## How to complete this task
Copy, from the material below, every line in which the word "octubre" can be found.
Segment Start: Data to examine
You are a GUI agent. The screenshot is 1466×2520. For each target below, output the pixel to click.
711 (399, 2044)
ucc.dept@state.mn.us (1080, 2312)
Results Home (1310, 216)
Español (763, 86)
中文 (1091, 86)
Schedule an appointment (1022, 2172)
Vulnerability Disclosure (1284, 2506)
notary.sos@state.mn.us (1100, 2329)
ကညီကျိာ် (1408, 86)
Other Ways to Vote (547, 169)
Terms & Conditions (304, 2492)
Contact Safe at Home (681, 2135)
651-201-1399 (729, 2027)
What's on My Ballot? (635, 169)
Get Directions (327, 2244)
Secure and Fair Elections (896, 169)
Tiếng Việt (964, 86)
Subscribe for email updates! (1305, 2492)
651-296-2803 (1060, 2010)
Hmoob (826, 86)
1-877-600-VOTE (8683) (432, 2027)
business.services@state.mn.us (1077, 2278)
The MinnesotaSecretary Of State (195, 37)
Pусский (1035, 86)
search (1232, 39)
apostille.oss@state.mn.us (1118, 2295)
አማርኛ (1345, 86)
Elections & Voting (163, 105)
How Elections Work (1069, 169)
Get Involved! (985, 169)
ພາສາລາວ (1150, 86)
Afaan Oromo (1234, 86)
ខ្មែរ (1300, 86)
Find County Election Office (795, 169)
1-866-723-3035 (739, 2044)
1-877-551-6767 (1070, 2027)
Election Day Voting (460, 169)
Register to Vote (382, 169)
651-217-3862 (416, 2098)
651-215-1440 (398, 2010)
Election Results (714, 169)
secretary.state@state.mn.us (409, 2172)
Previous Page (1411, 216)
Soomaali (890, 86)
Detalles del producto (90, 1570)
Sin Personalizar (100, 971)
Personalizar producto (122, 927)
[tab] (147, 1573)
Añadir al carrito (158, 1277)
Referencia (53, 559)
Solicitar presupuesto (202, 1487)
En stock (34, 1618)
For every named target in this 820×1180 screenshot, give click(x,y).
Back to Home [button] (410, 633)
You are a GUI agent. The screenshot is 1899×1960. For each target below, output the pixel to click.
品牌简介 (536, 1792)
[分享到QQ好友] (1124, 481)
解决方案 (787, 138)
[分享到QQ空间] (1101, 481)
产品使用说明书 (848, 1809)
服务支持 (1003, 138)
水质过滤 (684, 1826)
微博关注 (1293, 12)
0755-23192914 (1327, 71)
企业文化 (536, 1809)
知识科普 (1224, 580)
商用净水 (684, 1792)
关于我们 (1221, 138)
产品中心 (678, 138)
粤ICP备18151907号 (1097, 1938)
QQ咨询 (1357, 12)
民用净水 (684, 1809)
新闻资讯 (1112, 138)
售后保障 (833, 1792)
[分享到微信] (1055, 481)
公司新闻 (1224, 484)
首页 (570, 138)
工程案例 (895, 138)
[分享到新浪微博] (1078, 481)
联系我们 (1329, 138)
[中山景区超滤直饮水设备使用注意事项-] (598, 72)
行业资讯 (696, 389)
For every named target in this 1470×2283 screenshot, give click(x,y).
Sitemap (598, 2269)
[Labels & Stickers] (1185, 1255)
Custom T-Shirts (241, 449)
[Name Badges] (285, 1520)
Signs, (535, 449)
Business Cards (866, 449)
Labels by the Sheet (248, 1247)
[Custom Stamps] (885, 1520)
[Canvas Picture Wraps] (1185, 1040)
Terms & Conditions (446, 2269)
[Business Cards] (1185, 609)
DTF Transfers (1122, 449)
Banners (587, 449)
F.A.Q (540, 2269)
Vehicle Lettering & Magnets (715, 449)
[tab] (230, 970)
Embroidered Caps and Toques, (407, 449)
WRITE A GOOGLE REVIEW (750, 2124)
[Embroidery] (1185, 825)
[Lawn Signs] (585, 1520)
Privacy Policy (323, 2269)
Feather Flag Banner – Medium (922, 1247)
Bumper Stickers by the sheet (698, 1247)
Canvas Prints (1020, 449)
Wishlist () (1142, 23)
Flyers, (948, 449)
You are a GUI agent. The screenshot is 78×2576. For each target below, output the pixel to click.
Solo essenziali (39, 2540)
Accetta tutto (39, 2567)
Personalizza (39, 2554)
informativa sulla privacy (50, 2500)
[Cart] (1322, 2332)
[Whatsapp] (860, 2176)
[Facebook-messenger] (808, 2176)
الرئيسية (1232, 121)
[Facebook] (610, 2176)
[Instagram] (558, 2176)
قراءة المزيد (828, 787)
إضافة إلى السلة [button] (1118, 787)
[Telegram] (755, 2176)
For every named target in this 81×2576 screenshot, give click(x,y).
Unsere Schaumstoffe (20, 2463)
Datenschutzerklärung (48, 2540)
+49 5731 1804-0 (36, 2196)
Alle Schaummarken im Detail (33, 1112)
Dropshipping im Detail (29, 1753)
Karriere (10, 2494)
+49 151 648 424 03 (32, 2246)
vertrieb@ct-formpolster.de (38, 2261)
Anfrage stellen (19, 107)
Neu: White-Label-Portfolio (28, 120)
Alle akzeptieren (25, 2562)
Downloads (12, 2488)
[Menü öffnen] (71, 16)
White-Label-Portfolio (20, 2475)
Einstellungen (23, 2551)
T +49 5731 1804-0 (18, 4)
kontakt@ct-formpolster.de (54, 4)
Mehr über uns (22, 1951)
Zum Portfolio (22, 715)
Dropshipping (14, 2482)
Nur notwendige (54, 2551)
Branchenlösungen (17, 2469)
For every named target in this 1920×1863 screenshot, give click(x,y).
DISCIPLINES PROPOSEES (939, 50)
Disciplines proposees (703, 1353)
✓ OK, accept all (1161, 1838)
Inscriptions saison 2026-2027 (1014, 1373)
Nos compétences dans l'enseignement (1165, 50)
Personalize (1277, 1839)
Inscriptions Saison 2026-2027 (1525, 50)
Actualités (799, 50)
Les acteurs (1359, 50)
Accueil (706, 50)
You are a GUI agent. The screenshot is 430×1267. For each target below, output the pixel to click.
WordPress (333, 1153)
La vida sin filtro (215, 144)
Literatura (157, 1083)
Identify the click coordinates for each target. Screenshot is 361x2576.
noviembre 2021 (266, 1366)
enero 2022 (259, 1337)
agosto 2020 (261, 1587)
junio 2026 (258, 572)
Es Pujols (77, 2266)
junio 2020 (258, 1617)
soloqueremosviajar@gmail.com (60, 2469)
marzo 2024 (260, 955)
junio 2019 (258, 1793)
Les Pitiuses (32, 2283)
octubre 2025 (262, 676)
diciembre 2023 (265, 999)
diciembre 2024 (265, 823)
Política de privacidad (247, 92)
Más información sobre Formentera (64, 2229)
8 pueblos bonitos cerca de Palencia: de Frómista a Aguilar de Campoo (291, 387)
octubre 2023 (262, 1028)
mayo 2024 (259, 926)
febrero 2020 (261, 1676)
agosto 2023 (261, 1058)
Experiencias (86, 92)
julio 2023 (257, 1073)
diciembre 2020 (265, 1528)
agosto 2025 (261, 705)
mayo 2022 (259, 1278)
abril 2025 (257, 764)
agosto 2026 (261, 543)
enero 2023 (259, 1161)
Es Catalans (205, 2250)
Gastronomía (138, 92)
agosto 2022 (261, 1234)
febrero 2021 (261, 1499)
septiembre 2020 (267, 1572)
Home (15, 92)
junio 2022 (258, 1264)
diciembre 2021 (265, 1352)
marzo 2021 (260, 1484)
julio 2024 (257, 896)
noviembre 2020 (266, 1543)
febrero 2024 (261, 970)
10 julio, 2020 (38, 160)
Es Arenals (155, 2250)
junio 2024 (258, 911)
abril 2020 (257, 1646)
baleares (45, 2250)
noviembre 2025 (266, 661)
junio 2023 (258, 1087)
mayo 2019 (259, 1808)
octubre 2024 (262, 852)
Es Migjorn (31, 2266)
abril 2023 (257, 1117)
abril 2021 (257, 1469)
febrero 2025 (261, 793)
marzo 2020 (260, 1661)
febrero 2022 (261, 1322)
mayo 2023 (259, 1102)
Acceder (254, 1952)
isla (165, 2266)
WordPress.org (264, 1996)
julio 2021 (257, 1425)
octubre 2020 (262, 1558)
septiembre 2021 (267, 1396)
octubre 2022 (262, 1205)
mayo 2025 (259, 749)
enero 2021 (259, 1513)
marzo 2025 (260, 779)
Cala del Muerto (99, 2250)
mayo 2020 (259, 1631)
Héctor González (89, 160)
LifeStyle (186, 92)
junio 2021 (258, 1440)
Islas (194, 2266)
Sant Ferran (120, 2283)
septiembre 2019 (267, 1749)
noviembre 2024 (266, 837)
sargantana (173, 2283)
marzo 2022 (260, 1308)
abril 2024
Segment End: Data to examine
## Result of the task
octubre 2025 (262, 676)
octubre 2023 (262, 1028)
octubre 2024 (262, 852)
octubre 2020 (262, 1558)
octubre 2022 (262, 1205)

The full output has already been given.